INFORMATION SUPPLIED
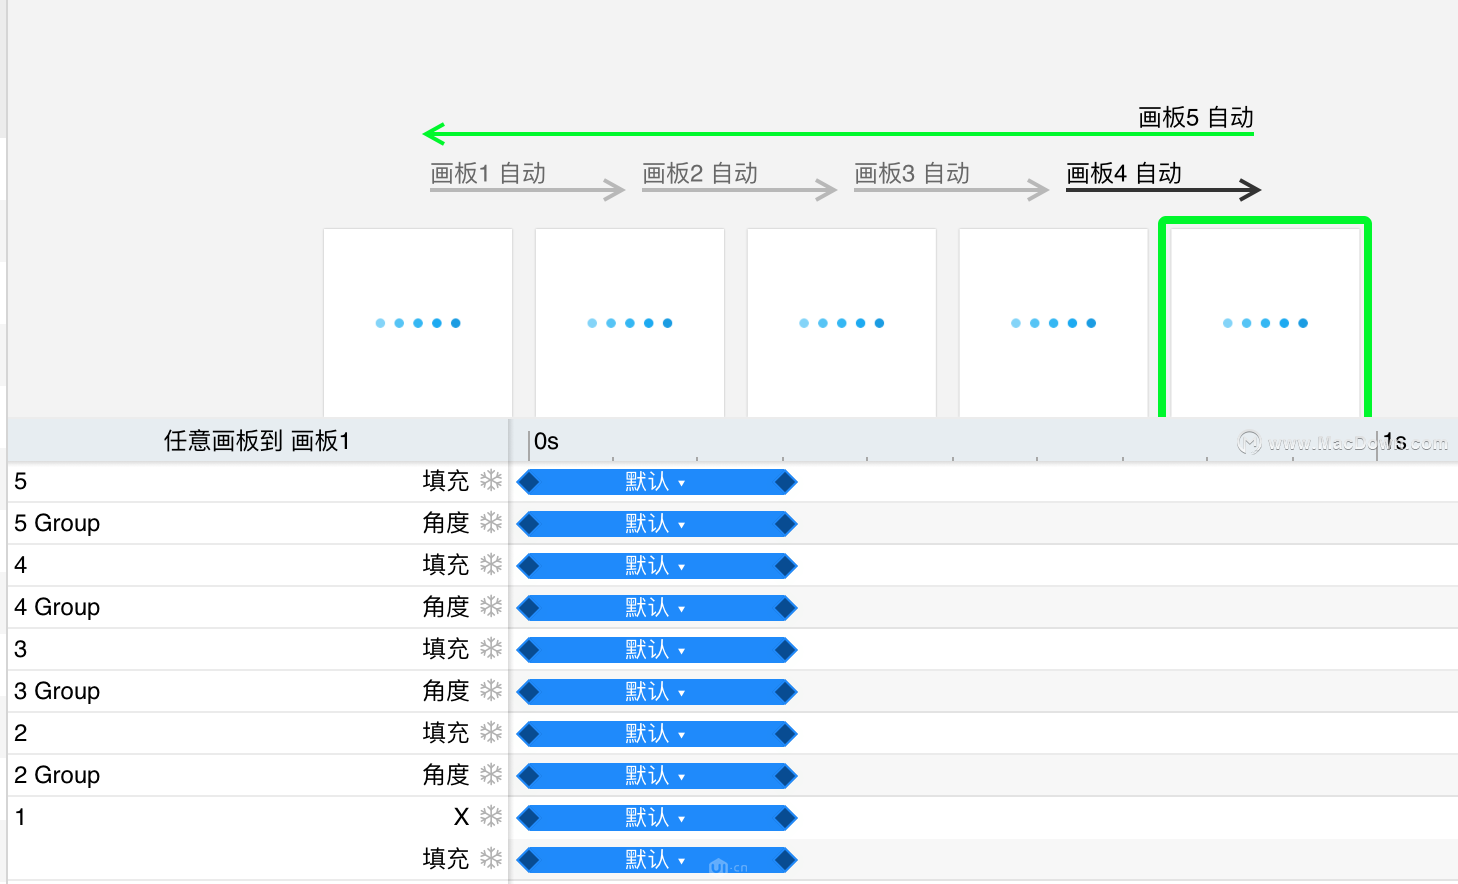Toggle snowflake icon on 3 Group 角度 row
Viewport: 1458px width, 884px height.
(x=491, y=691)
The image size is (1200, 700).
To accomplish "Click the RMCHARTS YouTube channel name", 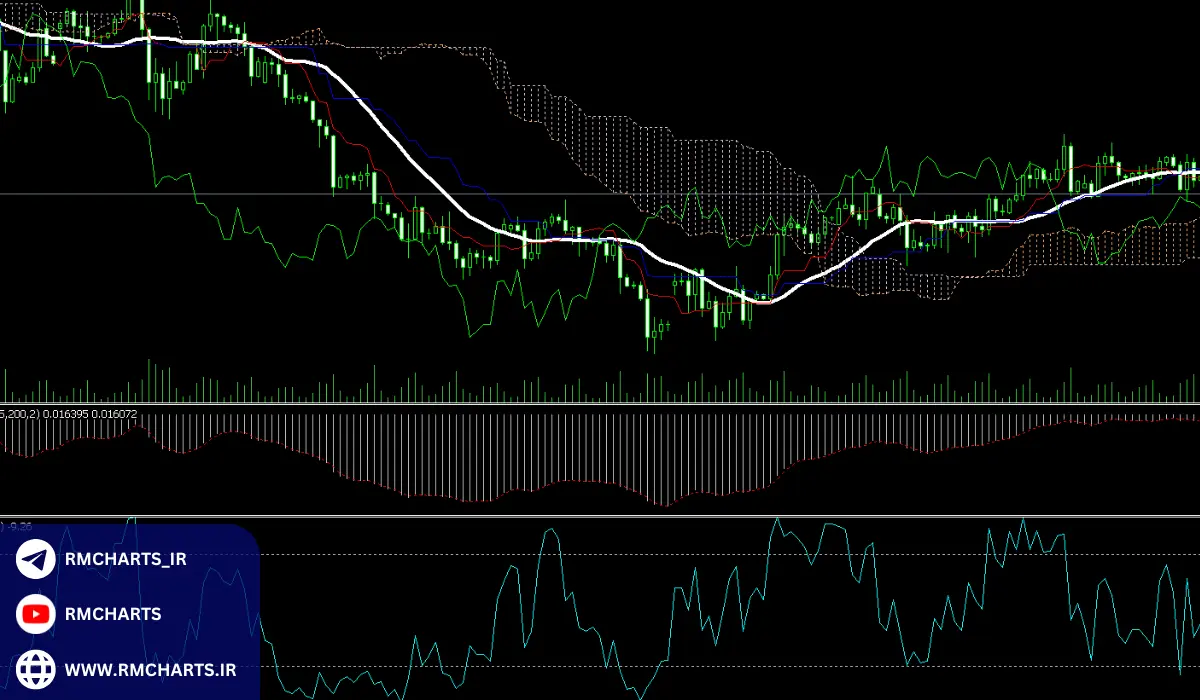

ACTION ITEM
Transcribe exactly, and only, the lines from the line with "The image size is (1200, 700)." through the last line of the records, inclusive; the pictures do not belong in the copy.

SOLUTION TO THE EXERCISE
The image size is (1200, 700).
To accomplish "Click the RMCHARTS YouTube channel name", 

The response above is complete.